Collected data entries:
········

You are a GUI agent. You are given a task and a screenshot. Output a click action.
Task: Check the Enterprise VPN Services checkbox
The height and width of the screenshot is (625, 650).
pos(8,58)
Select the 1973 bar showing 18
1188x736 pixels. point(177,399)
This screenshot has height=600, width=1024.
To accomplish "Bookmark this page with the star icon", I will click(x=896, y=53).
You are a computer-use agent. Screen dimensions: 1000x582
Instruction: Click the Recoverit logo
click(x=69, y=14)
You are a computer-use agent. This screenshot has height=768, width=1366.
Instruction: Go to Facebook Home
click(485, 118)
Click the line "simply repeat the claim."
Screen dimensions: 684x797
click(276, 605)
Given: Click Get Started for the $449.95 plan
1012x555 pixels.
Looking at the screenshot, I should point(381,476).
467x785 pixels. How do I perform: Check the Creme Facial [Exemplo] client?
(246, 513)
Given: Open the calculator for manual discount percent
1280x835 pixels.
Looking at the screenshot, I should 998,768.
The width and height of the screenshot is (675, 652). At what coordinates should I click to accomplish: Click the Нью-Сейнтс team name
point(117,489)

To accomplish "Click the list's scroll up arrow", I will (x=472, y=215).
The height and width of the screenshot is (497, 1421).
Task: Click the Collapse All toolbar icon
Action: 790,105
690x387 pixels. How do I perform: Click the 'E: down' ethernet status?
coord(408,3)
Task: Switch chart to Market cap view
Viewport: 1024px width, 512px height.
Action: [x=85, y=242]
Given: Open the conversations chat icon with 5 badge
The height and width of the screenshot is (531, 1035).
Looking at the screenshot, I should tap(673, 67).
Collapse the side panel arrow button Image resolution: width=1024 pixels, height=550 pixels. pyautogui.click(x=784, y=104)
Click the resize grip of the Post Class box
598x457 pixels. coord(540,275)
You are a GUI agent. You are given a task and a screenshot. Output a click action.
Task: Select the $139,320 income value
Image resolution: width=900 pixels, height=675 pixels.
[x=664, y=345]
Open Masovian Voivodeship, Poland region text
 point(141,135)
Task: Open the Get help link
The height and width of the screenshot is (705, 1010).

········

▶ [TASK ITEM] Every entry is to be printed exactly as given.

▶ [COMPLETED EXERCISE]
You are a GUI agent. You are given a task and a screenshot. Output a click action.
Task: Check the Enterprise VPN Services checkbox
The height and width of the screenshot is (625, 650).
pos(8,58)
Select the 1973 bar showing 18
1188x736 pixels. point(177,399)
This screenshot has height=600, width=1024.
To accomplish "Bookmark this page with the star icon", I will click(x=896, y=53).
You are a computer-use agent. Screen dimensions: 1000x582
Instruction: Click the Recoverit logo
click(x=69, y=14)
You are a computer-use agent. This screenshot has height=768, width=1366.
Instruction: Go to Facebook Home
click(485, 118)
Click the line "simply repeat the claim."
Screen dimensions: 684x797
click(276, 605)
Given: Click Get Started for the $449.95 plan
1012x555 pixels.
Looking at the screenshot, I should point(381,476).
467x785 pixels. How do I perform: Check the Creme Facial [Exemplo] client?
(246, 513)
Given: Open the calculator for manual discount percent
1280x835 pixels.
Looking at the screenshot, I should 998,768.
The width and height of the screenshot is (675, 652). At what coordinates should I click to accomplish: Click the Нью-Сейнтс team name
point(117,489)

To accomplish "Click the list's scroll up arrow", I will (x=472, y=215).
The height and width of the screenshot is (497, 1421).
Task: Click the Collapse All toolbar icon
Action: 790,105
690x387 pixels. How do I perform: Click the 'E: down' ethernet status?
coord(408,3)
Task: Switch chart to Market cap view
Viewport: 1024px width, 512px height.
Action: [x=85, y=242]
Given: Open the conversations chat icon with 5 badge
The height and width of the screenshot is (531, 1035).
Looking at the screenshot, I should tap(673, 67).
Collapse the side panel arrow button Image resolution: width=1024 pixels, height=550 pixels. pyautogui.click(x=784, y=104)
Click the resize grip of the Post Class box
598x457 pixels. coord(540,275)
You are a GUI agent. You are given a task and a screenshot. Output a click action.
Task: Select the $139,320 income value
Image resolution: width=900 pixels, height=675 pixels.
[x=664, y=345]
Open Masovian Voivodeship, Poland region text
 point(141,135)
Task: Open the Get help link
The height and width of the screenshot is (705, 1010).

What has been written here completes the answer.